**** GIVEN RECORDS

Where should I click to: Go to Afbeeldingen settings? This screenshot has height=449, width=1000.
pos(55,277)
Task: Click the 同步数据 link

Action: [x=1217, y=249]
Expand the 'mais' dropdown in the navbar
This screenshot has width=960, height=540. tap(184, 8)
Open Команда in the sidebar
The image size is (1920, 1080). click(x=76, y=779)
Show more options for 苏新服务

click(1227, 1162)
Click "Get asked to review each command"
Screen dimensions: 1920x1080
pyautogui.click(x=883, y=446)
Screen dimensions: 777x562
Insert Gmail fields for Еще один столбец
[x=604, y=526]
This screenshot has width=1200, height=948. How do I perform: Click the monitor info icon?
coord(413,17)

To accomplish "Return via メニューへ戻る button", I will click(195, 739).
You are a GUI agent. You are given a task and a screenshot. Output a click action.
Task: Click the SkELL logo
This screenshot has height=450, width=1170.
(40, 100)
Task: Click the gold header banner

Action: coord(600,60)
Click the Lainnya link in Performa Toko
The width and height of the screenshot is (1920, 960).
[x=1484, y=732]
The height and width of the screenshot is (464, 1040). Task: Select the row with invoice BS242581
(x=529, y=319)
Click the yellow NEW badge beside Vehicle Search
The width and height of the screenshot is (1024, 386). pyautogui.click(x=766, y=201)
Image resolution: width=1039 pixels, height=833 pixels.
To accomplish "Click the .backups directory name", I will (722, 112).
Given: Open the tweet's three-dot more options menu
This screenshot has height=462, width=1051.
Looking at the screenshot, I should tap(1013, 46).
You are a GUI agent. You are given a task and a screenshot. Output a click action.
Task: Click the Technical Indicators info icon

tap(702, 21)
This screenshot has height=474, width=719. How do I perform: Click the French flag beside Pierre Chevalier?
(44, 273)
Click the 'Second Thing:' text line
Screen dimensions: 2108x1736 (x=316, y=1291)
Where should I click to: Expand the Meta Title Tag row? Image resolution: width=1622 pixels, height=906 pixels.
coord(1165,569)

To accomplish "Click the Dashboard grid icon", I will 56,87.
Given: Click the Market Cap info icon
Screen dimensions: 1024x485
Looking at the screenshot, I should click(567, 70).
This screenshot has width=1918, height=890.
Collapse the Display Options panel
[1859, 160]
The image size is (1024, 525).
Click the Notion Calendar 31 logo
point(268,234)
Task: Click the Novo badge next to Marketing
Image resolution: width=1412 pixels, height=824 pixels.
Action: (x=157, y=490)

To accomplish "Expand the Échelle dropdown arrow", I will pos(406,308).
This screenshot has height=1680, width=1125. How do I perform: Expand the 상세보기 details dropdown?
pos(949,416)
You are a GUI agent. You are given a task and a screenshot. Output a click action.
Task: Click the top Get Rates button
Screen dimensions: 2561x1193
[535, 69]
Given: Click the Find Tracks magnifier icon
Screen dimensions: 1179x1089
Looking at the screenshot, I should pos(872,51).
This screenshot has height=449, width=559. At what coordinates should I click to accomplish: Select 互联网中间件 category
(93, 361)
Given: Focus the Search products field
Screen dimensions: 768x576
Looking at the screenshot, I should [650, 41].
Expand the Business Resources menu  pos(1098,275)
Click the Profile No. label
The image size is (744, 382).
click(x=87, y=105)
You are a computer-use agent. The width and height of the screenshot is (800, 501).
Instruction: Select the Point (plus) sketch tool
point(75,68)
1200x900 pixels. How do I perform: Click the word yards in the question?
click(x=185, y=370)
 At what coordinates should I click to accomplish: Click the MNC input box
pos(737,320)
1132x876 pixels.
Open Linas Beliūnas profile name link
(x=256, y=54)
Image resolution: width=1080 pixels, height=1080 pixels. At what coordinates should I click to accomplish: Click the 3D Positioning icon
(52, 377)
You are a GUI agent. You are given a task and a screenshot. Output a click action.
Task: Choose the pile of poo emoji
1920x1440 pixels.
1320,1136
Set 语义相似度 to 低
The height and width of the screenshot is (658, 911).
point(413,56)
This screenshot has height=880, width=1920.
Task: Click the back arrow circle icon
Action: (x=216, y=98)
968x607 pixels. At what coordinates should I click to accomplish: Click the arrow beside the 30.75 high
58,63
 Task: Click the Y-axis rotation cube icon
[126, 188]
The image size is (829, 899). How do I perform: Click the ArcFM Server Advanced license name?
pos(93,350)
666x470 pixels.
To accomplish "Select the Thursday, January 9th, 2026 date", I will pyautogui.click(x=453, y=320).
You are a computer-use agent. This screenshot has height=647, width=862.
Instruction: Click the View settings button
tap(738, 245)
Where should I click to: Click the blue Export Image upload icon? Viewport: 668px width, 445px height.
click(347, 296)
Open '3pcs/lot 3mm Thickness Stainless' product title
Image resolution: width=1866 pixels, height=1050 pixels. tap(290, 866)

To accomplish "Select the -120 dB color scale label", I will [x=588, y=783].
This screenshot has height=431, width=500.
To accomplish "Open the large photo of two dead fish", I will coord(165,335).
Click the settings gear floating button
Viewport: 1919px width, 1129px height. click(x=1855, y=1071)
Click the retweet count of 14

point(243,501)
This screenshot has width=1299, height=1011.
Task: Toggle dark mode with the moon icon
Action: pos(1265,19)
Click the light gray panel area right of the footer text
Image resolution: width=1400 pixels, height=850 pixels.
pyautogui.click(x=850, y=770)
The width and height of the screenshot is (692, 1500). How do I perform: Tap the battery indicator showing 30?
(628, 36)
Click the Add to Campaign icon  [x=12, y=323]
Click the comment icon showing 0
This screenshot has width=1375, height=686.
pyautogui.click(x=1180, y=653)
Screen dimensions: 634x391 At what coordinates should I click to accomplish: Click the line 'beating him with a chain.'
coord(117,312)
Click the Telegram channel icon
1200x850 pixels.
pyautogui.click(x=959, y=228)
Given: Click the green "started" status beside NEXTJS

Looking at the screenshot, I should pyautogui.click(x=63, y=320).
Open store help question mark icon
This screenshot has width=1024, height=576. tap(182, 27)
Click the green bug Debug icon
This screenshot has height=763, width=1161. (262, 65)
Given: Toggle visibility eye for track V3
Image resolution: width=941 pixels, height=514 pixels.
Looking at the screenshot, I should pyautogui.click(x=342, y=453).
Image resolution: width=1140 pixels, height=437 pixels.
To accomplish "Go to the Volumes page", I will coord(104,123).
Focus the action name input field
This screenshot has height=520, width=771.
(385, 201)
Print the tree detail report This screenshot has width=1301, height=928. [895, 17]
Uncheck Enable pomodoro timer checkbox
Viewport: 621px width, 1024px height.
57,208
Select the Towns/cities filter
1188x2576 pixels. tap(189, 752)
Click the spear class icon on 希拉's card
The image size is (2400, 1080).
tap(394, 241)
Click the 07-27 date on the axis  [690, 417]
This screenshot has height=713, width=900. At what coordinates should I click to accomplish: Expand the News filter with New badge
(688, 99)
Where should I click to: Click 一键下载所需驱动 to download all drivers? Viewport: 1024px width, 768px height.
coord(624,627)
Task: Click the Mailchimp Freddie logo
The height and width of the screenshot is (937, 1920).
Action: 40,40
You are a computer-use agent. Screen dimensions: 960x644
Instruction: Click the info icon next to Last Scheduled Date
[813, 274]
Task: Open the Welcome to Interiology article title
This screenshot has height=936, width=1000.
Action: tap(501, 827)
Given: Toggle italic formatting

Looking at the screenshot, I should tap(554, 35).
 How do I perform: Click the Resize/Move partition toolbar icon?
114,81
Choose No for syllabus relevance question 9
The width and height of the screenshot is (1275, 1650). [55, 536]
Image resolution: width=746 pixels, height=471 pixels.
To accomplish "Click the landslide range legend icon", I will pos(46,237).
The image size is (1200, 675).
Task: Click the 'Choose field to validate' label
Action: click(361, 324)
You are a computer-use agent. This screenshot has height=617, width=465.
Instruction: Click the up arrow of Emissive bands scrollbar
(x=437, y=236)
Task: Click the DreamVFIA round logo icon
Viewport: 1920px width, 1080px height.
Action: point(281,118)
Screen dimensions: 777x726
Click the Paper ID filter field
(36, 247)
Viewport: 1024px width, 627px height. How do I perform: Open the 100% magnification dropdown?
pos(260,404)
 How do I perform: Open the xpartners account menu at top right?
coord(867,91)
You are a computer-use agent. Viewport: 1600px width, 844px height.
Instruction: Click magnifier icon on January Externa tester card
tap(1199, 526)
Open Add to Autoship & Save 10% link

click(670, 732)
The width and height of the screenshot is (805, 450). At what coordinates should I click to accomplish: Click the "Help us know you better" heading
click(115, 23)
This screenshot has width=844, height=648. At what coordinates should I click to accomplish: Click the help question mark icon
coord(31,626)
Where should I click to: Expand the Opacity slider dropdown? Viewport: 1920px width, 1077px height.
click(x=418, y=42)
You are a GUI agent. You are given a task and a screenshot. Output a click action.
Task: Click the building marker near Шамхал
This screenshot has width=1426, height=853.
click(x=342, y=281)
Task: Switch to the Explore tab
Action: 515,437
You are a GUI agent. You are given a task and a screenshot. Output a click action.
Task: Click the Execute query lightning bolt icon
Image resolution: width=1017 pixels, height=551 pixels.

********

TASK DIRECTIONS>
Once the line that contains "Where should I click to: Expand the Opacity" is found, please give it again exactly, along with each line that comes after it, through the last line of the entries.

RESPONSE TO THIS EXERCISE>
Where should I click to: Expand the Opacity slider dropdown? Viewport: 1920px width, 1077px height.
click(x=418, y=42)
You are a GUI agent. You are given a task and a screenshot. Output a click action.
Task: Click the building marker near Шамхал
This screenshot has width=1426, height=853.
click(x=342, y=281)
Task: Switch to the Explore tab
Action: 515,437
You are a GUI agent. You are given a task and a screenshot. Output a click action.
Task: Click the Execute query lightning bolt icon
Image resolution: width=1017 pixels, height=551 pixels.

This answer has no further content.